→ **PROVIDED TEXT**

That's a totally fair point. Sadly I think iOS' success just compels other manufacturers to follow suit.
My girlfriend got a windows phone recently, by far its one of the best mobile operating systems I have ever used. She's hates computers and loves the phone. Microsoft did a good job on the OS.
Well, people are too quick to jump on any stories blasting RIM nowadays. We should rename HN to "Questionable Hacker Rumors".

For one, it is a rumor. Apple Insider isn't exactly known for well placed sources inside RIM.

Second, even if we were to take this at face value, read the text: "The layoffs will affect the company's legal, marketing, sales, operations, and human resources divisions, a source said." Not that engineering isn't mentioned. That is a good cutting of cruft.

This may go against what lots of tech. people like to think (it's certainly a much sexier idea to think of a good company as one run by and only employing hackers), but just for the record there are people in many departments, including legal, marketing, sales, operations and HR, who are both talented and useful at companies.

→ **AVAILABLE DATA**

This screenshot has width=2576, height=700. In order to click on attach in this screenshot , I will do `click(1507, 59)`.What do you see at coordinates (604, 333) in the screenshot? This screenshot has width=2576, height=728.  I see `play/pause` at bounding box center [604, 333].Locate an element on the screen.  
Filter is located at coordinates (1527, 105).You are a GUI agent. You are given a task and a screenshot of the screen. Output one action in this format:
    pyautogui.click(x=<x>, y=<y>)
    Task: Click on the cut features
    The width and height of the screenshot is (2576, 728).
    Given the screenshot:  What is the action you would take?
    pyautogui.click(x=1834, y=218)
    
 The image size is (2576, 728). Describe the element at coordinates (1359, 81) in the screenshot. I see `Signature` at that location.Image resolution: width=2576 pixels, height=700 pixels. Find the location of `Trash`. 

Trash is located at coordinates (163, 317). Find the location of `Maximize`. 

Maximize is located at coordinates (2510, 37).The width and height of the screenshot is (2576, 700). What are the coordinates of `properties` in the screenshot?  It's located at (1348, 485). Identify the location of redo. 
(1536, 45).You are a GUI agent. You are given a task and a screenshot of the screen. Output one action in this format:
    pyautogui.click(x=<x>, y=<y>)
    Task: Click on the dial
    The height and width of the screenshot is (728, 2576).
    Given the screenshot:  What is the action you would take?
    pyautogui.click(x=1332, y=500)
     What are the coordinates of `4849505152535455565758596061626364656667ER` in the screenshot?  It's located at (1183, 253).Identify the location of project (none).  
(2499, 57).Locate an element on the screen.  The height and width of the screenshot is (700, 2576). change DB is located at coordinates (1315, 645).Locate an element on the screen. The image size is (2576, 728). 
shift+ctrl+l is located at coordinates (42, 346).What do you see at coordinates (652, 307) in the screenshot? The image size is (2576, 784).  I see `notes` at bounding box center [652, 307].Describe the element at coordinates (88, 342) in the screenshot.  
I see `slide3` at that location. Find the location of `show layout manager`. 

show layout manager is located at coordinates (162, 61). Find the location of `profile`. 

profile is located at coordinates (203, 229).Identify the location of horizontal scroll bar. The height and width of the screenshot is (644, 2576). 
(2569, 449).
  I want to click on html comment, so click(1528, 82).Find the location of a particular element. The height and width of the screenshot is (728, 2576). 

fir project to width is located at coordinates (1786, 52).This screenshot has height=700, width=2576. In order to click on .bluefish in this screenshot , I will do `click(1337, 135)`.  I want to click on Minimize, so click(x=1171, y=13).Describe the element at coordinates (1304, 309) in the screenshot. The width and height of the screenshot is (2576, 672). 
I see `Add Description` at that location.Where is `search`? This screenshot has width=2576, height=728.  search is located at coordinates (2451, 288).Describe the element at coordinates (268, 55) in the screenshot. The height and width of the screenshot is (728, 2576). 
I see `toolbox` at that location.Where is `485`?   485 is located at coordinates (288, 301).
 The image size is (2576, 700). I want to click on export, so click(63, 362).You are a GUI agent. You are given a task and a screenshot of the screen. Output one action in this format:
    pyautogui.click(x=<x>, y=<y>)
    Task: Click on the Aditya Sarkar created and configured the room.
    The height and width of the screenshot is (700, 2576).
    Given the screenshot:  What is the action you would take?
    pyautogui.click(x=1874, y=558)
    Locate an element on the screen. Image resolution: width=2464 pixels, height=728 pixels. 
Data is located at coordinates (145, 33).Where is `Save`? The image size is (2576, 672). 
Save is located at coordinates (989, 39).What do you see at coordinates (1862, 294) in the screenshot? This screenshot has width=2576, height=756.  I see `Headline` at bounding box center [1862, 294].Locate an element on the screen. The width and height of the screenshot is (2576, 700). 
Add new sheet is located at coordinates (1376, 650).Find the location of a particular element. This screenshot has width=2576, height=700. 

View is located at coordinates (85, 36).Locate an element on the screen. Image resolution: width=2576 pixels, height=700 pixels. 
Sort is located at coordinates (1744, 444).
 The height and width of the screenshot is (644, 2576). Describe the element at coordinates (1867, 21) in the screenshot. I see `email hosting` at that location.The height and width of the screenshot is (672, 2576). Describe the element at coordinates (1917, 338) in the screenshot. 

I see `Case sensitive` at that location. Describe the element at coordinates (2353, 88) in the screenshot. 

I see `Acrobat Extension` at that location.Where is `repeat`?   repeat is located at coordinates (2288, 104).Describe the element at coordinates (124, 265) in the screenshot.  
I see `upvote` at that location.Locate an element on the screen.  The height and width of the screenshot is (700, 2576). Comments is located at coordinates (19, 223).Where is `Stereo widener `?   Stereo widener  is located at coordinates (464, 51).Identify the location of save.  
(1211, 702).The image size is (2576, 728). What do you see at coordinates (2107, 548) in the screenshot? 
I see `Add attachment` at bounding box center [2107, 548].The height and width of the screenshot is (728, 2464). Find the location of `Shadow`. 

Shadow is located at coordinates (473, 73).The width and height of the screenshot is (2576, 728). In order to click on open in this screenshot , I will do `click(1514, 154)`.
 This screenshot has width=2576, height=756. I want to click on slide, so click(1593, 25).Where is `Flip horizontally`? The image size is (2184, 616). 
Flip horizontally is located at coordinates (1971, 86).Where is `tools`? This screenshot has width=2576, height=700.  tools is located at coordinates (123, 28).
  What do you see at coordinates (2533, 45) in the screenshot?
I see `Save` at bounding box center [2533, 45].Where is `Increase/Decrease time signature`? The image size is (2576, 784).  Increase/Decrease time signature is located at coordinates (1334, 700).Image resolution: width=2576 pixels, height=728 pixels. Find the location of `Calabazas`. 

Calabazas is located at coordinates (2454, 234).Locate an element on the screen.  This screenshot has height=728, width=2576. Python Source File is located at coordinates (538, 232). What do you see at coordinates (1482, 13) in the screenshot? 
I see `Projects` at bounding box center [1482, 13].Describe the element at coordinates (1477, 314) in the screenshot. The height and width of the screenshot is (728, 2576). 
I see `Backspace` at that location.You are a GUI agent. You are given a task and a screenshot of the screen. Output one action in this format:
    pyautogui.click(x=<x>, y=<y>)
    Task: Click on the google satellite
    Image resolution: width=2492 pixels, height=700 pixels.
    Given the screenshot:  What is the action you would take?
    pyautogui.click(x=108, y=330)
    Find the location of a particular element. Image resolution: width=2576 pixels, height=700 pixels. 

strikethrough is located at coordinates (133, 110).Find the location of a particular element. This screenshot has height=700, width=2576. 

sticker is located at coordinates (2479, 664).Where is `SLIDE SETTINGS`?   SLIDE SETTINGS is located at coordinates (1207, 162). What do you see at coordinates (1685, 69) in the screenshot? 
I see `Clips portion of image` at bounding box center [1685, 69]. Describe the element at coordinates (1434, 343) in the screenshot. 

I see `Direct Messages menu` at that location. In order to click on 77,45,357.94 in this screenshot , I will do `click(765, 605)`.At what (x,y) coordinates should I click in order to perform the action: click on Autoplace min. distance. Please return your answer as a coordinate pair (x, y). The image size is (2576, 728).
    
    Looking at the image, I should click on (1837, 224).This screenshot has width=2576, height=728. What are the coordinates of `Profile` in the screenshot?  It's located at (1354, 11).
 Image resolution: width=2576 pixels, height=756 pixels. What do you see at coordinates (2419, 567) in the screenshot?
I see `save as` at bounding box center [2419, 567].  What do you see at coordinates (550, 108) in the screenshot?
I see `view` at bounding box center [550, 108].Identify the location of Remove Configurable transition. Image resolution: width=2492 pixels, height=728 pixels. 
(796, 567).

→ **TASK INSTRUCTIONS**
1) Answer these questions using the comments on phones and RIM.
(a) Who recently got a Windows phone?
(b) Which site is named as the source of the rumor about RIM?
(c) Which divisions does the quoted source say the layoffs will affect?
2) Copy word for word the part of the comments on phones and RIM from "Well, people are" to "cutting of cruft.".

→ **PER-TASK ANSWERS**
1)
(a) The writer's girlfriend.
(b) Apple Insider.
(c) Legal, marketing, sales, operations, and human resources.

2)
Well, people are too quick to jump on any stories blasting RIM nowadays. We should rename HN to "Questionable Hacker Rumors".

For one, it is a rumor. Apple Insider isn't exactly known for well placed sources inside RIM.

Second, even if we were to take this at face value, read the text: "The layoffs will affect the company's legal, marketing, sales, operations, and human resources divisions, a source said." Not that engineering isn't mentioned. That is a good cutting of cruft.